Deretan band yang masuk ke volume ini cukup beragam dari sisi pendekatan musikal. Ada W’t’M dengan “Sejuta Kesalahan (Semua Yang Dibutuhkan)”, Minderreaper lewat “Black Stone Misery”, Lingkaran Mistik melalui “Belial Is My Name”, hingga Legion of Decadence dengan “Tersesat Dalam Kekacauan”. Nama-nama lain seperti Riotous Indignation, Reign of Vengeance, Stealth, Joe La Truite, dan Relentless Aggression juga ikut memperkaya isi kompilasi.
Keberagaman ini membuat Imperative Music Compilation Vol. 20 tidak terdengar monoton. Meski tetap berada di akar metal dan musik ekstrem, tiap band membawa nuansa yang berbeda. Ada yang terdengar agresif dan padat, ada yang lebih atmosferik, dan ada pula yang mengandalkan karakter lirik serta identitas lokal untuk menambah warna dalam kompilasi.

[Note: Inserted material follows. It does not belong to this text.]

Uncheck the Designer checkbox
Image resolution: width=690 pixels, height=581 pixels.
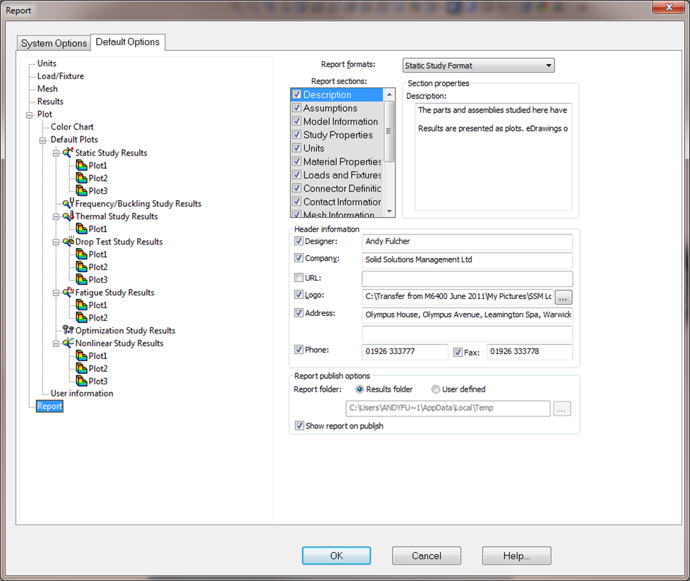(x=299, y=242)
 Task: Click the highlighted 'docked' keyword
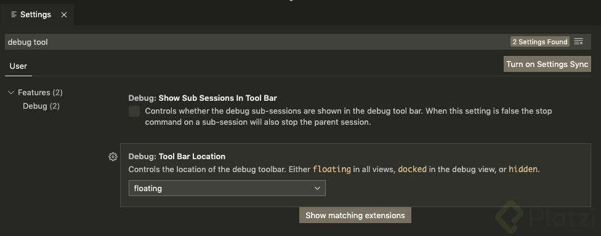[412, 169]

Seluruh proyek ini dikerjakan di Amerika Serikat pada 2026, dengan artwork dikerjakan oleh Julio Souza. Dari sisi presentasi, rilisan ini tidak hanya mengandalkan isi musik, tetapi juga memperhatikan aspek visual yang selama ini menjadi elemen penting dalam kultur metal dan rilisan fisik underground.
Menariknya, proyek ini juga didedikasikan sebagai bentuk penghormatan untuk Silvana dari band Sancta. Dedikasi tersebut memberi dimensi emosional tambahan pada kompilasi ini, sehingga ia tidak berhenti sebagai produk distribusi musik, tetapi juga menjadi ruang penghargaan bagi sosok yang punya jejak dalam skena.

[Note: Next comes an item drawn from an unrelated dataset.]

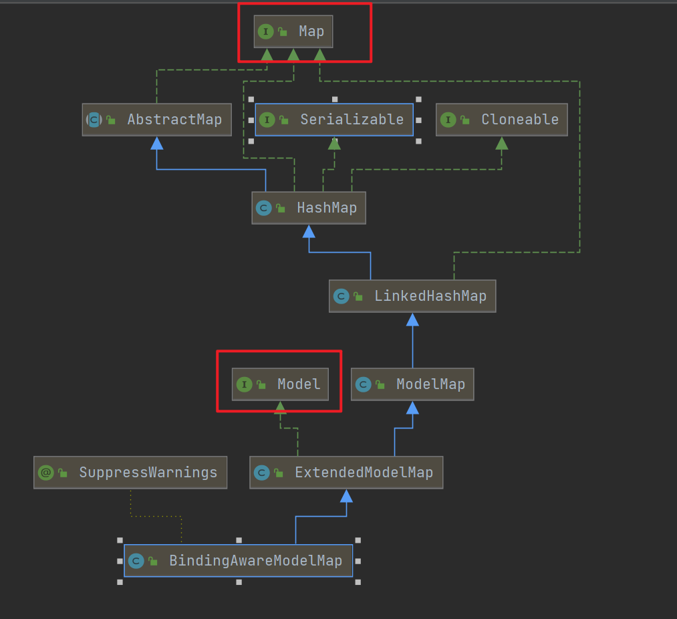The image size is (677, 619).
Task: Select the BindingAwareModelMap label text
Action: 255,561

Secara lebih luas, langkah Imperative Music Agency memperlihatkan bahwa musik underground global masih bergerak aktif, saling terhubung, dan terus mencari audiens baru tanpa kehilangan akar. Di tengah industri musik yang serba cepat dan algoritmik, kompilasi seperti ini terasa seperti pengingat bahwa suara-suara keras dari bawah tanah masih terus hidup—dan untungnya, belum berniat jadi kalem.